The result of the specified select statement is output as a data frame.
If a vector of sql statements is given as x
then the result of
the last one is returned. If the x
and connection
arguments are missing then it returns a new connection and also places
this connection in the option sqldf.connection
.
If row.names = TRUE
is used then
any NATURAL JOIN
will make use of it which may not be what was
intended.
3/2 and 3.0/2 are the same in R but in SQLite the first one causes integer arithmetic to be used whereas the second using floating point. Thus both evaluate to 1.5 in R but they evaluate to 1 and 1.5 respectively in SQLite.
The dbWriteTable
/sqliteImportFile
routines that sqldf uses to transfer files to the data base are intended for speed and they are not as flexible as read.table
. Also they have slightly different defaults. (If more flexible input is needed use the slower read.table
to read the data into a data frame instead of reading directly from a file.) The default for sep
is sep = ","
. If the first row of the file has one fewer entry than subsequent ones then it is assumed that header <- row.names <- TRUE
and otherwise that header <- row.names <- FALSE
. The header
can be forced to header <- TRUE
by specifying file.format = list(header = TRUE)
as an argument to sqldf.
sep
and row.names
are other file.format
subarguments. Also, one limitation with .csv files is that quotes are not regarded as special within files so a comma within a data field such as "Smith, James"

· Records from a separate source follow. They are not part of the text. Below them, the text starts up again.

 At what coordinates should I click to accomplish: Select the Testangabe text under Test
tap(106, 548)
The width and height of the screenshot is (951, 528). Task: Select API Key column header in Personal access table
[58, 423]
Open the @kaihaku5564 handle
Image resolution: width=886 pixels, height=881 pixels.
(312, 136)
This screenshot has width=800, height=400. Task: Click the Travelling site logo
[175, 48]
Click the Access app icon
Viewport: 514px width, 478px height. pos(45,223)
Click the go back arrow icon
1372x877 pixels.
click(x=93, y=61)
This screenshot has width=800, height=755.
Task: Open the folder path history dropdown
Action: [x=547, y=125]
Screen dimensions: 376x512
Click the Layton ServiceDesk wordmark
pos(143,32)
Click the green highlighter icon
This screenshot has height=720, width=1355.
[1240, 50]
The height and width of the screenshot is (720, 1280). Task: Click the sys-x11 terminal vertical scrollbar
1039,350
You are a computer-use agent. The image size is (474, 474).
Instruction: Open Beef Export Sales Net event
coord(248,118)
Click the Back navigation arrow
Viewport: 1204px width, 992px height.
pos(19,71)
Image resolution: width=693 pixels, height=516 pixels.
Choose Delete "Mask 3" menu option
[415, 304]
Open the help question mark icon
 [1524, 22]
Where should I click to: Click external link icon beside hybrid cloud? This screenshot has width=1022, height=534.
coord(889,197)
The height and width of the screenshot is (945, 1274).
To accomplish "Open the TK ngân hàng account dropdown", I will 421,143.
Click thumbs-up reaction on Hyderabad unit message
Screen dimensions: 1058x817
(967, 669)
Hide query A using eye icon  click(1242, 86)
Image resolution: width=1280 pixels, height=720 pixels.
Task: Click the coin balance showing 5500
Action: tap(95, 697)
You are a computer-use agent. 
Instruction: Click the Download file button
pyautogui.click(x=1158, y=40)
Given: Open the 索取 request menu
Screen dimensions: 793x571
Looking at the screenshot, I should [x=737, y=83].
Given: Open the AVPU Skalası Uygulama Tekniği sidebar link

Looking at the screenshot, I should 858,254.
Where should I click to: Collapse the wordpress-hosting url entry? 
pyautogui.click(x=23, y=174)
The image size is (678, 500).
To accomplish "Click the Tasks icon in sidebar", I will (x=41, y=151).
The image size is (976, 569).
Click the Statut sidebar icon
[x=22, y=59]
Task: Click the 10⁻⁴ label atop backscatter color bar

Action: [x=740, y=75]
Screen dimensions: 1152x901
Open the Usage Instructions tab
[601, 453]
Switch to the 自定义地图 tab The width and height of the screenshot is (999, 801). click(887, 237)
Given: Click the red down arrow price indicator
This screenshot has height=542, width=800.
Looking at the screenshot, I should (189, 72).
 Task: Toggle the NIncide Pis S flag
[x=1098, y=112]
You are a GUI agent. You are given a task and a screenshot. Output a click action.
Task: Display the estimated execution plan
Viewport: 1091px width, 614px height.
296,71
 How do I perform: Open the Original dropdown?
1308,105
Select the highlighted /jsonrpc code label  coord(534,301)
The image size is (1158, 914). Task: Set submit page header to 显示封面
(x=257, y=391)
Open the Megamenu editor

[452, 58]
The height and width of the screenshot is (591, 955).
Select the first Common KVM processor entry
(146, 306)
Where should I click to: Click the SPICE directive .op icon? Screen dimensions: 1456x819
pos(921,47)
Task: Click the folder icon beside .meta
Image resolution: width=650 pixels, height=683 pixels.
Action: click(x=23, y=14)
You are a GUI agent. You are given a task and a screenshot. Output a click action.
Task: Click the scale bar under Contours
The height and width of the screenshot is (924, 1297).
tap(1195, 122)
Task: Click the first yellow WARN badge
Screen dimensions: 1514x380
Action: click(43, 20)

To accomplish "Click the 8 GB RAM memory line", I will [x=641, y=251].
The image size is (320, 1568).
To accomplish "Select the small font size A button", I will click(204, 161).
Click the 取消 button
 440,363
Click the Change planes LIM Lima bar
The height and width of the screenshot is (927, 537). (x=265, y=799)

would be regarded as a field delimiter and the quotes would be entered as part of the data which probably is not what is intended.
Typically the SQL result will have the same data as the analogous
non-database R
code manipulations using data frames
but may differ in row names and other attributes. In the
examples below we use identical
in those cases where the two
results are the same in all respects or set the row names to NULL
if they would have otherwise differed only in row names or use
all.equal
if the data portion is the same but attributes aside
from row names differ.
On MySQL the database must pre-exist. Create a c:\my.ini
or %MYSQL_HOME%\my.ini
file on Windows or a /etc/my.cnf
file on UNIX to contain information about the database. This file may
specify the username, password and port. The password
can be omitted if one has not been set. If using a standard port
setup then the port
can be omitted as well.
The database is taken from the dbname
argument of the sqldf
command or if not set from getOption("sqldf.dbname")
or if that option
is not set it is assumed to be "test"
.
Note that MySQL does not use the user
, password
, host
and codeport arguments of sqldf.
See http://dev.mysql.com/doc/refman/5.6/en/option-files.html for
additional locations that the configuration files can be placed as well
as other information.
If getOption("sqldf.dll")
is specified
then the named dll will be loaded as an SQLite loadable extension.
This is in addition to the extension functions included with RSQLite.
The sqldf home page https://github.com/ggrothendieck/sqldf contains more examples as well as links to SQLite pages that may be helpful in formulating queries. It also containers pointers to using sqldf with H2 and PostgreSQL.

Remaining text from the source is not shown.